= To-do list =
- A) In the QEMU patch email, transcribe the part that opens with the words containing "In-Reply-To: <56139278.2090002@kamp.de>" and closes with "Qemu hangs completely.".
- B) According to the QEMU patch email, what happens to Qemu when an I/O request does not complete?

= Quoted passage =
* BEGIN *
From: John Snow <jsnow@redhat.com>
To: Peter Lieven <pl@kamp.de>, Kevin Wolf <kwolf@redhat.com>
Cc: stefanha@gmail.com, jcody@redhat.com, qemu-devel@nongnu.org,
qemu-block@nongnu.org
Subject: Re: [Qemu-devel] [PATCH 1/5] ide/atapi: make PIO read requests async
Date: Tue, 6 Oct 2015 13:07:09 -0400 [thread overview]
Message-ID: <5613FFBD.4080907@redhat.com> (raw)
In-Reply-To: <56139278.2090002@kamp.de>
On 10/06/2015 05:20 AM, Peter Lieven wrote:
> Am 06.10.2015 um 10:57 schrieb Kevin Wolf:
>> Am 05.10.2015 um 23:15 hat John Snow geschrieben:
>>>
>>> On 09/21/2015 08:25 AM, Peter Lieven wrote:
>>>> PIO read requests on the ATAPI interface used to be sync blk requests.
>>>> This has to siginificant drawbacks. First the main loop hangs util an
>>>> I/O request is completed and secondly if the I/O request does not
>>>> complete (e.g. due to an unresponsive storage) Qemu hangs completely.
* END *
= Collected data =
* BEGIN *
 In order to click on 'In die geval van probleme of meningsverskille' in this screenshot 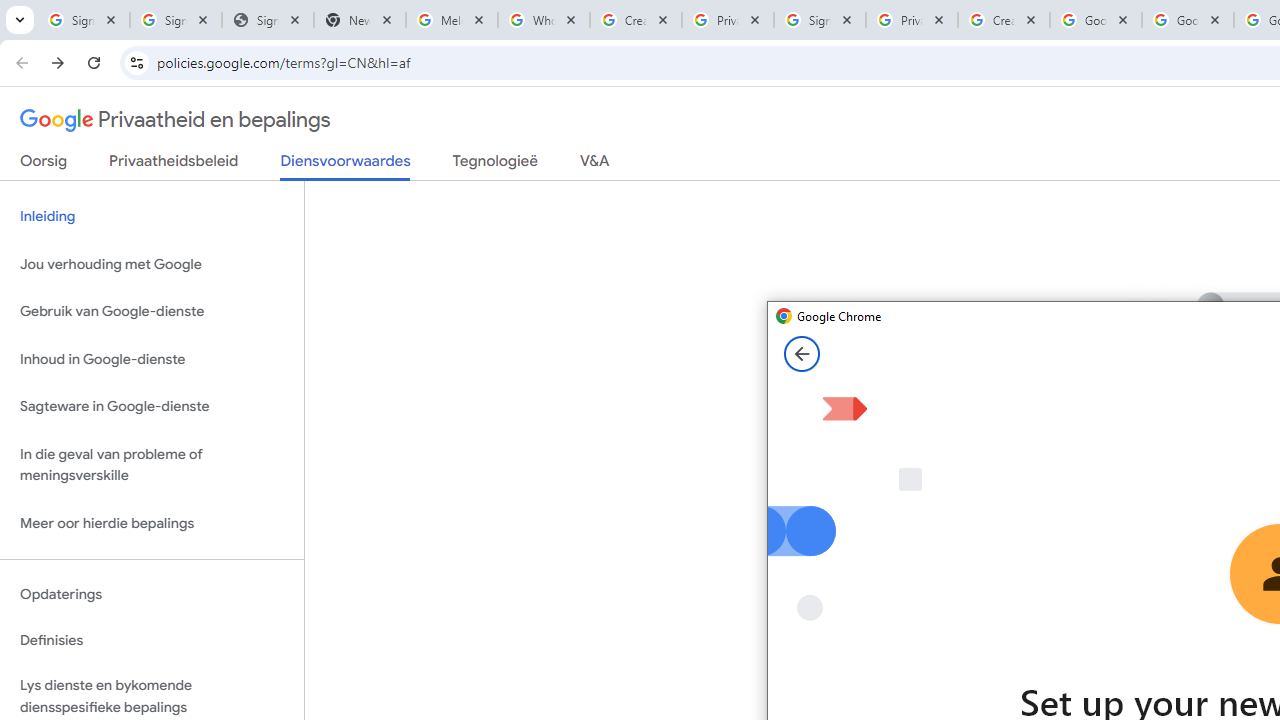, I will do `click(151, 464)`.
* END *
= Full solutions =
- A)
In-Reply-To: <56139278.2090002@kamp.de>
On 10/06/2015 05:20 AM, Peter Lieven wrote:
> Am 06.10.2015 um 10:57 schrieb Kevin Wolf:
>> Am 05.10.2015 um 23:15 hat John Snow geschrieben:
>>>
>>> On 09/21/2015 08:25 AM, Peter Lieven wrote:
>>>> PIO read requests on the ATAPI interface used to be sync blk requests.
>>>> This has to siginificant drawbacks. First the main loop hangs util an
>>>> I/O request is completed and secondly if the I/O request does not
>>>> complete (e.g. due to an unresponsive storage) Qemu hangs completely.

- B) Qemu hangs completely.